There was printed at Grenoble, in 1756, a Relation de la prise des forts de Choueguen, ou Oswego, & de ce qui s’est passée cette année en Canada. A small edition was privately reprinted in 1882, from a copy belonging to Mr. S. L. M. Barlow, of New York.[1420] Martin, in his De Montcalm en Canada, ch. iii., presents the modern French view, as also does Garneau, Hist. du Canada, 4th ed., vol. ii. 251. Maurault, in his Hist. des Abénakis (1866), tells the part of the Indians in the siege.

Of the partisan warfare conducted by Rogers and Putnam, we have the best accounts in the reports which the former made to his commanding officer.[1421] These various reports constitute the volume which was published in London in 1765 “for the author,” called Journals of Major Robert Rogers, containing an account of the several excursions he made under the generals who commanded, during the late war.[1422] Rogers’ Journals are written in a direct way, apparently without exaggeration, but sometimes veil the atrocities which he had not screened in the original reports.[1423] Parkman points out that the account of his scout of Jan. 19, 1756, is much abridged in the composite Journals.

The exploits of Rogers are frequently chronicled in Winslow’s Journal, and there are other notes in the Mass.

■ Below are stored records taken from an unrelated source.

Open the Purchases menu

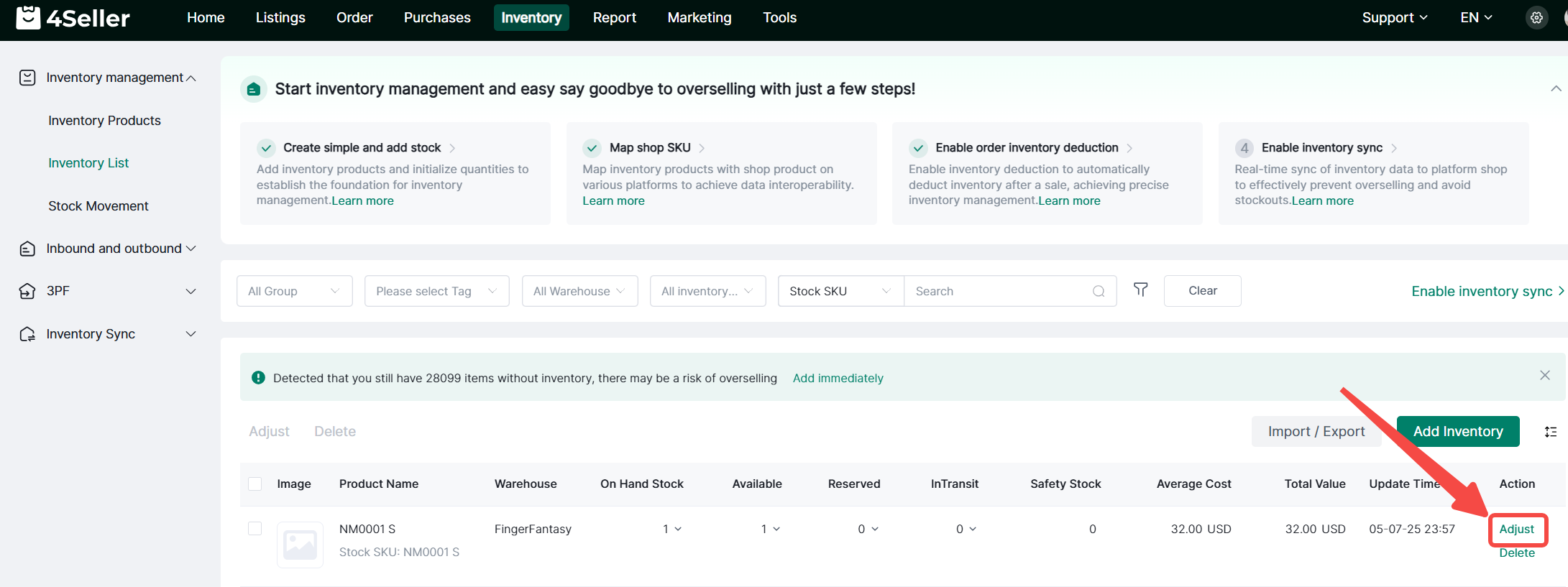coord(437,17)
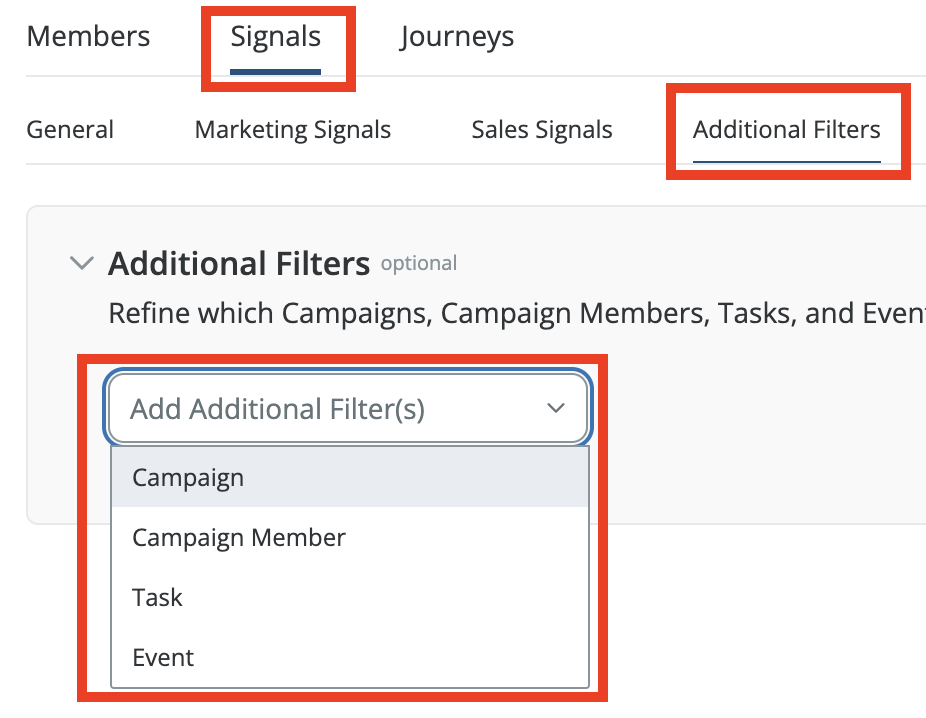The width and height of the screenshot is (926, 718).
Task: Choose the Campaign Member filter option
Action: (239, 538)
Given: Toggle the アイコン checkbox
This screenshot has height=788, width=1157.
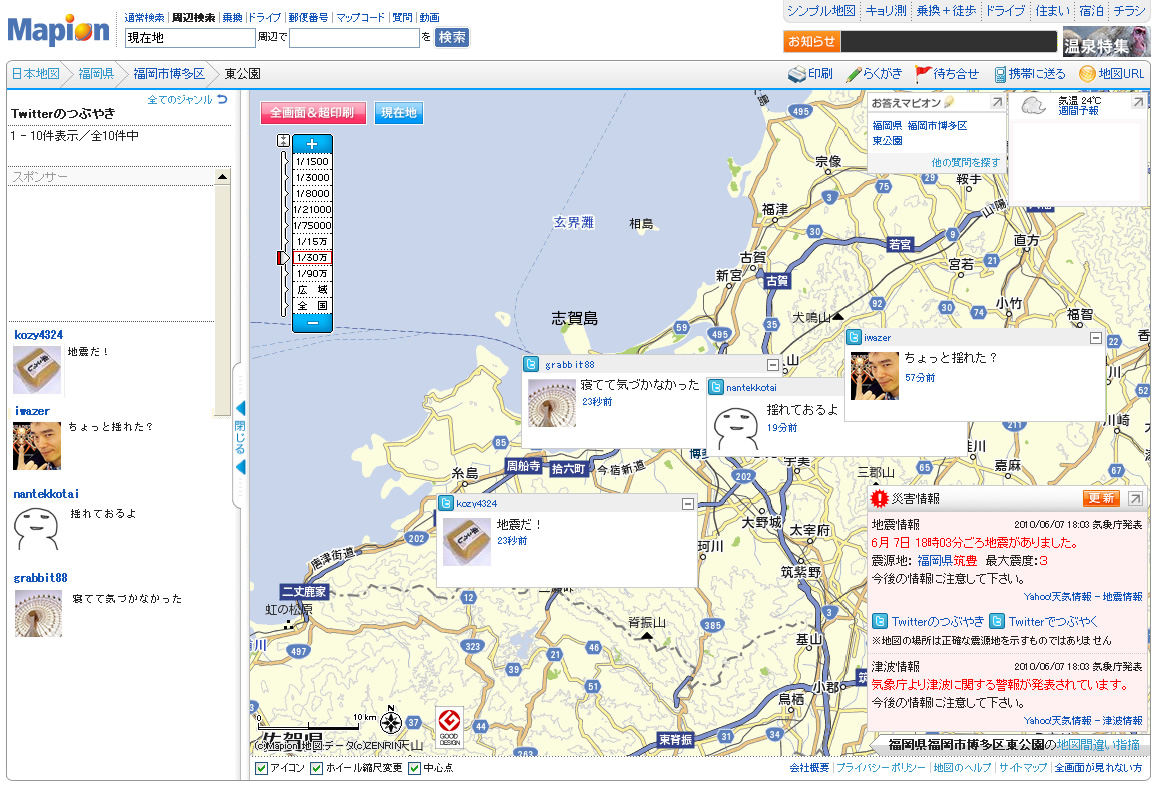Looking at the screenshot, I should (261, 768).
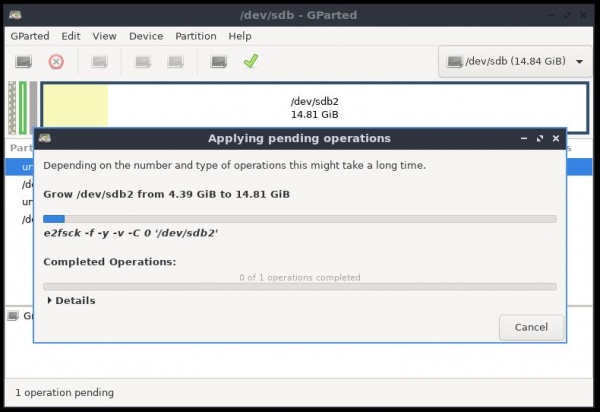
Task: Open the Partition menu
Action: (x=196, y=36)
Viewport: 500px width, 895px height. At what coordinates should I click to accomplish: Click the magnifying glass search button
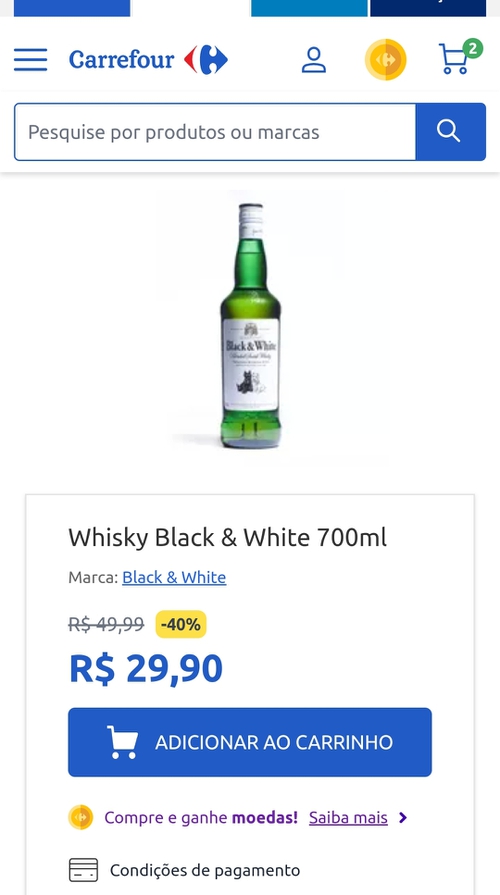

Archives, vol. lxxvi. Parkman cites Bougainville’s Journal as giving the French record.[1424] There is a contemporary account of one of Rogers’ principal actions, in what Trumbull[1425] calls “perhaps the rarest of all narratives of Indian captivities.” The edition which is mentioned is a second one, published at Boston in 1760, and Sabin[1426] does not record the first. It is called A plain narrative of the uncommon sufferings and remarkable deliverance of Thomas Brown, of Charlestown in New England, who returned to his father’s house the beginning of Jan., 1760, after having been absent three years and about eight months; containing an account of the engagement, Jan., 1757, in which Captain Spikeman was killed and the author left for dead.

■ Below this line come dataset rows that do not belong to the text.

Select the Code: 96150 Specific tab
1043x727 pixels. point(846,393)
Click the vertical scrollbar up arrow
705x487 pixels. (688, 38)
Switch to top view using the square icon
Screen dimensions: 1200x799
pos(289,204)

Of Putnam’s exploits there is a report (Oct. 9, 1755) in the Doc. Hist. N. Y., iv. p. 172. The Life of Putnam by Humphreys chronicles his partisan career, while that by Tarbox passes it over hurriedly. Hollister’s and other histories of Connecticut give it in outline.

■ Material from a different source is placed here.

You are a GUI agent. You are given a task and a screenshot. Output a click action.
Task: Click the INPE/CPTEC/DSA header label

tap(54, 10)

The circulars of Pitt to the colonies, asking that assistance be rendered to Loudon, and (Feb. 4, 1757) urging the raising of additional troops, is in New Jersey Archives, viii. Pt. ii. pp. 209, 241. There are in the Israel Williams MSS. (Mass. Hist. Soc.) letters of Loudon, dated Boston, Jan. 29 and Feb., 1757, respecting the organization of the next campaign.

For the attack on Fort William Henry (1757) conducted by Rigaud, Parkman[1427] cites, as usual, his MS. French documents,[1428] but gives for the English side a letter from the fort (Mar. 26, 1757), in the Boston Gazette, no. 106, and in the Boston Evening Post, no. 1,128; with notes of other letters in the Boston News-Letter, no. 2,860.

The best account yet published of Montcalm’s later campaign against Fort William Henry (the Fort George of the French) is contained in the last chapter of the first volume of Parkman’s Montcalm and Wolfe.[1429]

On the French side there is the work of Pouchot, and Dr. Hough’s translation of it (i. 101). The Rough List of Mr. Barlow’s library (no. 941) shows, as the only copy known, a Relation de la prise du Fort Georges, ou Guillaume Henry, situé sur le lac Saint-Sacrement, et de ce qui s’est passé cette année en Canada (12 pp.), Paris, 1757.

Of the documentary evidence of the time Parkman makes full use. He secured from the Public Record Office in London the correspondence of Webb and a letter and journal of Colonel Frye, who commanded the Massachusetts troops, and from these he gives extracts in his Appendix F.[1430]